→ **Work to complete**:
Where a line in the listing below contains the word "scrollbar", copy that line.

→ **Information given**:
--------
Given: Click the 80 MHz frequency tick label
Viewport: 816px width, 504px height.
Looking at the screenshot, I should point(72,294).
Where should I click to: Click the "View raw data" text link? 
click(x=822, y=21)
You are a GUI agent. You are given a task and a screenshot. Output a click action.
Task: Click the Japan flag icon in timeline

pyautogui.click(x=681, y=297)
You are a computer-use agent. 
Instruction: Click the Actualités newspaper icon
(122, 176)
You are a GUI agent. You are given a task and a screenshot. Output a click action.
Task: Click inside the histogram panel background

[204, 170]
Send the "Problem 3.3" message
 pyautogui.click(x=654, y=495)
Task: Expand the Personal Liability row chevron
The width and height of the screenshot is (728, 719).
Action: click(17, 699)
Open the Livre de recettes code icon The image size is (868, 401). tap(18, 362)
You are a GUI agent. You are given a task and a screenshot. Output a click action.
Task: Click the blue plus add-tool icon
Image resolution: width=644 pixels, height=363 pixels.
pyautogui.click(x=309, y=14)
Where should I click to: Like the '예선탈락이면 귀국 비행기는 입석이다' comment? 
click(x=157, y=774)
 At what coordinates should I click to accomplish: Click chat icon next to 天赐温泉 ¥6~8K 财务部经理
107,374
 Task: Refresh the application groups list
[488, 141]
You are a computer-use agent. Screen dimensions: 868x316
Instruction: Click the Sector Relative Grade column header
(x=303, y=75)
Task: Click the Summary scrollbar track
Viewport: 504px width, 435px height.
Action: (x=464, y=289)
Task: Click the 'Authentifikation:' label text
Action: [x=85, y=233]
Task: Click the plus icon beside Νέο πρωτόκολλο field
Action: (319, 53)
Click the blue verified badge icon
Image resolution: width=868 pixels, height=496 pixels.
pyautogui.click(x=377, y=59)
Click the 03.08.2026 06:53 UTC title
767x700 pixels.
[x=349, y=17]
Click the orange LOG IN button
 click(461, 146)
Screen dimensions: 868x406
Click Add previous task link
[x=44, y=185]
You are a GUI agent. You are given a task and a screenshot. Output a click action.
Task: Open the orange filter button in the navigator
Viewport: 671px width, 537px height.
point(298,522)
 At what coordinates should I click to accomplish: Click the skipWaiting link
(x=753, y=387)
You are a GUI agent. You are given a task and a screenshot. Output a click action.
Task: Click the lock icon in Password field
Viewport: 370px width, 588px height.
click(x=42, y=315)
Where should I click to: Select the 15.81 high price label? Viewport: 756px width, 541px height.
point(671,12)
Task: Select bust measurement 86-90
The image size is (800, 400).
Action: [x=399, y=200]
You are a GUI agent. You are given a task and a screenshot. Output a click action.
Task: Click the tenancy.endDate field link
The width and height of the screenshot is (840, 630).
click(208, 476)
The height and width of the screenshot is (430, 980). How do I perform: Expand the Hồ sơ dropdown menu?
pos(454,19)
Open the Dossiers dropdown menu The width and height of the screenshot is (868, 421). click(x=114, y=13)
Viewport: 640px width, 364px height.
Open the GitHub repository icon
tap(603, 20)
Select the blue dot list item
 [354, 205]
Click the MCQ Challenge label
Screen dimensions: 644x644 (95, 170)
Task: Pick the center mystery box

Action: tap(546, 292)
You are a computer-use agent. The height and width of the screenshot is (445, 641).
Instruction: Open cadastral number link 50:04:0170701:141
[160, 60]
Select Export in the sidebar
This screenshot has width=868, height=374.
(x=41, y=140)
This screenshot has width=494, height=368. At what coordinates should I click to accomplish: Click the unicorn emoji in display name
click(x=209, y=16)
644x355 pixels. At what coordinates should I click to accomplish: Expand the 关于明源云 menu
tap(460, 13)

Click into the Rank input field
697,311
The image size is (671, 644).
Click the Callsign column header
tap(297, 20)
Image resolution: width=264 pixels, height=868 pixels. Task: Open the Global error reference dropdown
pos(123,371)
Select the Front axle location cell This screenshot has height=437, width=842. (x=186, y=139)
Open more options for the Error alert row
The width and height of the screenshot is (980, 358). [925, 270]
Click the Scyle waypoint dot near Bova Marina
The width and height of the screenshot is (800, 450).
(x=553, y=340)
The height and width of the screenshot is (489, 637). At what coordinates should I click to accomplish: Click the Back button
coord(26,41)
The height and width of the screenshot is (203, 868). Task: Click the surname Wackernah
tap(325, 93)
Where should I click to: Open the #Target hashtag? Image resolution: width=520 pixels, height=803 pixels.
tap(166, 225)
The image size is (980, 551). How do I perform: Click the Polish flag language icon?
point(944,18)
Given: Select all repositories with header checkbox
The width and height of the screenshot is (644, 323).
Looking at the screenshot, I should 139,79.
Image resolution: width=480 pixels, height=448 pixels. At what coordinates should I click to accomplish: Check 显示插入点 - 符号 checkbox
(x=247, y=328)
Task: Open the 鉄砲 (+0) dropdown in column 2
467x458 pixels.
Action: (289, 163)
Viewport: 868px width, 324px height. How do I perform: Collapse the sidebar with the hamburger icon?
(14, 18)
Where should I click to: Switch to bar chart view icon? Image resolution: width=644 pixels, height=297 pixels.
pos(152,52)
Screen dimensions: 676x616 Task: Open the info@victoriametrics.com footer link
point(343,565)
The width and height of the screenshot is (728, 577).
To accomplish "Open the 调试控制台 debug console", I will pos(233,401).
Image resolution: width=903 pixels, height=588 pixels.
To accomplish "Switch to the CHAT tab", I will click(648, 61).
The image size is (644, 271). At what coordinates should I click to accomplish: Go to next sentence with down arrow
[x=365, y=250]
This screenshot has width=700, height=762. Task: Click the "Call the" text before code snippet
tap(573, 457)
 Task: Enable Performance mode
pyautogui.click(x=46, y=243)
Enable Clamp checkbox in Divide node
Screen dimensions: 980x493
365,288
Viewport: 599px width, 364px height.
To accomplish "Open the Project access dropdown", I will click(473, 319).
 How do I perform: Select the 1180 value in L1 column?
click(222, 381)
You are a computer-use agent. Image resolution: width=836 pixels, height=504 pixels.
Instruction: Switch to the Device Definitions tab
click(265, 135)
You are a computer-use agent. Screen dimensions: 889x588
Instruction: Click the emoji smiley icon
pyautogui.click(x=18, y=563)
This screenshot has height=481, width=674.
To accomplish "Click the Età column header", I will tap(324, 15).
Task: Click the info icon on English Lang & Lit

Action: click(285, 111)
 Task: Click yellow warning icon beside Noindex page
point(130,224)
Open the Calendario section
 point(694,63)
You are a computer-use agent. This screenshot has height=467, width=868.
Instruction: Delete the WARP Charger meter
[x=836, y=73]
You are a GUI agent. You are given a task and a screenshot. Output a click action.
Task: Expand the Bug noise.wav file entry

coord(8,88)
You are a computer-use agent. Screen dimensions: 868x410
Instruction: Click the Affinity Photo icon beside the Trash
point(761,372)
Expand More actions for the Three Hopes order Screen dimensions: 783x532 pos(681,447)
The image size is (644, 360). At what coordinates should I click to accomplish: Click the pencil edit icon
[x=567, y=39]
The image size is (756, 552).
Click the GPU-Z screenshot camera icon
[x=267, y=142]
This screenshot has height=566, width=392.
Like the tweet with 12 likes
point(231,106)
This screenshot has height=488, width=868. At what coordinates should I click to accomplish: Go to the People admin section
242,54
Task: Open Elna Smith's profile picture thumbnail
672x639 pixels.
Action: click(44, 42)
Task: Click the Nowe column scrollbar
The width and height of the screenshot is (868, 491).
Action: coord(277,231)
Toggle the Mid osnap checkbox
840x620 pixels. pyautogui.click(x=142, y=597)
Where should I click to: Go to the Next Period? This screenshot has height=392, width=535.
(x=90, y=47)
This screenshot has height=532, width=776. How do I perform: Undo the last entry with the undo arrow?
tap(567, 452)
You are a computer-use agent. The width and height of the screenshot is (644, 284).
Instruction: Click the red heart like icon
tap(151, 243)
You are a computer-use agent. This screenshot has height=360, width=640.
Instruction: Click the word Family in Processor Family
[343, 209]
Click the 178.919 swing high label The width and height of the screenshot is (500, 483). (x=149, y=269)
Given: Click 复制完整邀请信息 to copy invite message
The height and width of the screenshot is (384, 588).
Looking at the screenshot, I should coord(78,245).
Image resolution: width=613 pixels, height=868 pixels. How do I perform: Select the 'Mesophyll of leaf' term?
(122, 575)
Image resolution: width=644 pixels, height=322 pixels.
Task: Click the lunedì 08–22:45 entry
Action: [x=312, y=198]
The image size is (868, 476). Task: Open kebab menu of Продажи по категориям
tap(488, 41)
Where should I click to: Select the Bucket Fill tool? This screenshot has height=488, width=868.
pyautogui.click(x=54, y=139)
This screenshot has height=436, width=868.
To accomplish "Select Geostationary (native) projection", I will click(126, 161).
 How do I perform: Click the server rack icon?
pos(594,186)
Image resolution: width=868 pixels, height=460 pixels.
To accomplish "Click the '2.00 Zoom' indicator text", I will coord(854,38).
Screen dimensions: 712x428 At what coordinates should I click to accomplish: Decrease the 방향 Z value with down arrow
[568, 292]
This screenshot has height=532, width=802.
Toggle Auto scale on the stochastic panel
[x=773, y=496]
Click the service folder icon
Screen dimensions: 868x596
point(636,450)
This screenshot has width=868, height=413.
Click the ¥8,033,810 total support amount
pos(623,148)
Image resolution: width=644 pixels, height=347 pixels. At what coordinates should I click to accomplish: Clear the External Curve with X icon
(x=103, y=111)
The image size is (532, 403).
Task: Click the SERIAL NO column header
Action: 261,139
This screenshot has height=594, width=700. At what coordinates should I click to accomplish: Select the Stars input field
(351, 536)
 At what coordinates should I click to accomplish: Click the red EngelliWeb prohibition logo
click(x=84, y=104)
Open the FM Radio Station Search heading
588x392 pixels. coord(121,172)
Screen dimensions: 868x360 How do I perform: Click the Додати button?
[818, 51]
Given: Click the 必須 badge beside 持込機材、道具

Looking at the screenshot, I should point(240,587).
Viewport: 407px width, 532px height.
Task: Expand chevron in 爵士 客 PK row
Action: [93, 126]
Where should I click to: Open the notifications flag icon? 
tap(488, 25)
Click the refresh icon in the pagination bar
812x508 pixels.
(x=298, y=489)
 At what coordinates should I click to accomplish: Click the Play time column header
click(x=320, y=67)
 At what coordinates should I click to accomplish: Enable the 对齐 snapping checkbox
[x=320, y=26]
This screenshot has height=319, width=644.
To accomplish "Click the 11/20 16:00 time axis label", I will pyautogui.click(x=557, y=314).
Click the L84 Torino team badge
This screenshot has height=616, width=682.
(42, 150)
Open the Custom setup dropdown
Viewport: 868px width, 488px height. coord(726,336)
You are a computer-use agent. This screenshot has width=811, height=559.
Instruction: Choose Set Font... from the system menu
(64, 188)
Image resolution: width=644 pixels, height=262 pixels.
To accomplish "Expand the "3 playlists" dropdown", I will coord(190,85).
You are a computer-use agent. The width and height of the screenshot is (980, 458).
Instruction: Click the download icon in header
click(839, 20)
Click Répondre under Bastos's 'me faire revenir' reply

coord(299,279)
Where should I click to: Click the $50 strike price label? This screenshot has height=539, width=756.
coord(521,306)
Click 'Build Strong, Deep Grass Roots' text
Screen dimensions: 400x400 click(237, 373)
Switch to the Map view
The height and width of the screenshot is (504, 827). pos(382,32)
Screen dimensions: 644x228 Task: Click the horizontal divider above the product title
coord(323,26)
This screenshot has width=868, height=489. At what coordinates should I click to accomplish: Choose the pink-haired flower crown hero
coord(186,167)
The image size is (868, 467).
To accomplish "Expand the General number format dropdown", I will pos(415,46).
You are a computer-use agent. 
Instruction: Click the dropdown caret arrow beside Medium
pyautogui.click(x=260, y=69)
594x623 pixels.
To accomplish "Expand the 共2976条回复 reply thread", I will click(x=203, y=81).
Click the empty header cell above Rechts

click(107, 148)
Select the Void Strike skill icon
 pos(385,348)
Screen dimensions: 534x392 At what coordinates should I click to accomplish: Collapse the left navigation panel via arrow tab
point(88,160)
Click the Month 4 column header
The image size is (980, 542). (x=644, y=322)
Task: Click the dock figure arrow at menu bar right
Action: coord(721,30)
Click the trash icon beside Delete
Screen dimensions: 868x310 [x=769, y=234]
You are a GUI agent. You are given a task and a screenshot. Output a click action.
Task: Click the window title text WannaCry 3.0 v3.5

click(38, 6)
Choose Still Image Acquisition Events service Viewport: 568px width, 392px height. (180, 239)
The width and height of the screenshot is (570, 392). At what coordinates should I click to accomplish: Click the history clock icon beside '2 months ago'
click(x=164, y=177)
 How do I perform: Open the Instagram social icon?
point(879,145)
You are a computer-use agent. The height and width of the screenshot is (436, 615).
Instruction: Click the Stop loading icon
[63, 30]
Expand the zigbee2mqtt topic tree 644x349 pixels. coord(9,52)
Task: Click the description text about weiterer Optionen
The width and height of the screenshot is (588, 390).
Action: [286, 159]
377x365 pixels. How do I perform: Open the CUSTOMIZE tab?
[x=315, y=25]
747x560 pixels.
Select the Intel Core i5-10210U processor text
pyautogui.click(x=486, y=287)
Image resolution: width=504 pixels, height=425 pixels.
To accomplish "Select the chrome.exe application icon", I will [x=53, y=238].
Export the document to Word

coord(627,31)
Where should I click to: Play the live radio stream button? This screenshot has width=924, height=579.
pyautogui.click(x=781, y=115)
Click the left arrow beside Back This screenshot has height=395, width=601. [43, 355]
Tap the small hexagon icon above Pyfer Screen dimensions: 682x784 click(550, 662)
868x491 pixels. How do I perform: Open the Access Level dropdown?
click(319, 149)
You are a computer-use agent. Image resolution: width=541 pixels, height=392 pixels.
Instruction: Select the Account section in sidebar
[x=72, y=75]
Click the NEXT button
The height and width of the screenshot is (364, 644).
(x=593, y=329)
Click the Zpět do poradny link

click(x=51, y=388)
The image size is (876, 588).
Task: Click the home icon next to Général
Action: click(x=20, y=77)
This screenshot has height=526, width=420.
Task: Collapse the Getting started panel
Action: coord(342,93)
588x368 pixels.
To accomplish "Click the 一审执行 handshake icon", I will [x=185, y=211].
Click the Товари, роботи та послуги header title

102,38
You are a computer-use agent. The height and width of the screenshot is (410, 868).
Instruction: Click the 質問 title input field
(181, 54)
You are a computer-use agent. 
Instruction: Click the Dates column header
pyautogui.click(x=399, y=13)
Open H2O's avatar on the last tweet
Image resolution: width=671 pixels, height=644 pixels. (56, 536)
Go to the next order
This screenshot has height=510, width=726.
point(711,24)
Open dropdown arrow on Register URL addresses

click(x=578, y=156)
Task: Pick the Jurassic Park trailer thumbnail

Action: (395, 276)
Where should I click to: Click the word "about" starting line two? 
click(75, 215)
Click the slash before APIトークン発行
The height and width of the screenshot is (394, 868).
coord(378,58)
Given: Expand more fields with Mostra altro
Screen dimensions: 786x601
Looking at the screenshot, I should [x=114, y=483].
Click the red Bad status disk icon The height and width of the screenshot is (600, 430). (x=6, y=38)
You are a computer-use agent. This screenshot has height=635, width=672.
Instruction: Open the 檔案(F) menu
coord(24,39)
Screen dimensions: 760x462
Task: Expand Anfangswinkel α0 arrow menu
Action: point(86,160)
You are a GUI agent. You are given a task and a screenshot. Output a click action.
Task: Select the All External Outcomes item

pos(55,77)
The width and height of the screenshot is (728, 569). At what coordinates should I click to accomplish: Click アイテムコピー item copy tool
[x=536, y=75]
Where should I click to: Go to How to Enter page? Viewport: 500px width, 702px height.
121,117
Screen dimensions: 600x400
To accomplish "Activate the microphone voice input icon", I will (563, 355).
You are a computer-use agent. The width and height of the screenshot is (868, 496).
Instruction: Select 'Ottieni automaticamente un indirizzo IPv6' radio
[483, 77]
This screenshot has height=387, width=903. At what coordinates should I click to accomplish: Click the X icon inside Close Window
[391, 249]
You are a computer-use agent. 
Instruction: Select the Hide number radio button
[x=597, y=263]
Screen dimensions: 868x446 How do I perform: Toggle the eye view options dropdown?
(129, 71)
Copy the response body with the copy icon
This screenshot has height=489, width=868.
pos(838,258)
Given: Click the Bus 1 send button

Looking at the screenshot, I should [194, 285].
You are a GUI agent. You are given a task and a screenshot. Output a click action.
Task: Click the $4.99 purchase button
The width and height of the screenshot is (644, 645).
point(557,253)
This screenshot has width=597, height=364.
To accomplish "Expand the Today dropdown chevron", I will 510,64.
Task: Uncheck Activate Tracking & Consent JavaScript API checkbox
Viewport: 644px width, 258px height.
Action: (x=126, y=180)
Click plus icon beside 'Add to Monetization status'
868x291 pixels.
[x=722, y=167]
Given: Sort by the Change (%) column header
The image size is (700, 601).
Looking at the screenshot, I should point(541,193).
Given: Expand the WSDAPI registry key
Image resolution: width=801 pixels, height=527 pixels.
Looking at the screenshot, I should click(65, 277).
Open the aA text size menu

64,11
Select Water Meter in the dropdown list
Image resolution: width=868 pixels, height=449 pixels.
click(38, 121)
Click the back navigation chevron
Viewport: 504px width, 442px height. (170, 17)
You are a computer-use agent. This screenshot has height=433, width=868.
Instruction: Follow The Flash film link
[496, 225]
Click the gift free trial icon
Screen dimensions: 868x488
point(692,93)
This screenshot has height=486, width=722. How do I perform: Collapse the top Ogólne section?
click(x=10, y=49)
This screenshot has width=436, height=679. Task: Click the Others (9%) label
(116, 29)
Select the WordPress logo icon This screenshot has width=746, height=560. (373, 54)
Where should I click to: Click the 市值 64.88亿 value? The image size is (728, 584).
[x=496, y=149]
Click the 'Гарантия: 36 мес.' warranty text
--------
→ **Output below**:
Task: Click the Summary scrollbar track
Task: Click the Nowe column scrollbar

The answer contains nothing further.